裁判所で判決が下されるときに、裁判官の「決断疲れ」が被告人の人生を左右することもある、という調査結果もあります。

『世界は行動経済学でできている』(アスコム)。書影をクリックするとAmazonのサイトにジャンプします

イスラエルの裁判所で行われた、囚人の仮釈放審問と時間帯の調査によると、仮釈放が認められやすいのは、朝イチ、昼休憩後、午後休憩後の3つの時間帯だったそうです。

それ以外の時間帯は「決断疲れ」により、あまり考えずに済む判断(刑務所に入れたままにしておく)を選びやすくなる傾向が見られました。それほど、「決断疲れ」が私たちの選択に与える影響は大きいということです。

これをうまく利用すると、例えば、上司の決裁が必要だけど、粗探しや突っ込みはされたくない、とにかく承認のハンコだけ押してほしいという場合は、上司が「決断疲れ」に陥っている可能性の高い夕方の時間帯に案件を持ち込めば、深く考えずにOKを出してもらえるかもしれません。

課題 A. 「決断疲れ」についての文書によると、イスラエルの裁判所の調査で仮釈放が認められやすかったのはどの時間帯ですか。

保存済みデータ項目.
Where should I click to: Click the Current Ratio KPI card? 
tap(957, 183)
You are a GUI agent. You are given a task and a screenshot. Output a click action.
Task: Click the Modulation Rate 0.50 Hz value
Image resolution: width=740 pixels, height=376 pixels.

課題 B. 上の保存済みデータ項目の行をすべて、空行を除いて、「番号」と「内容」の2列を持つMarkdownの表に変換してください。

回答 A. 朝イチ、昼休憩後、午後休憩後の3つの時間帯です。

回答 B.
| 番号 | 内容 |
|---|---|
| 1 | Where should I click to: Click the Current Ratio KPI card?  |
| 2 | tap(957, 183) |
| 3 | You are a GUI agent. You are given a task and a screenshot. Output a click action. |
| 4 | Task: Click the Modulation Rate 0.50 Hz value |
| 5 | Image resolution: width=740 pixels, height=376 pixels. |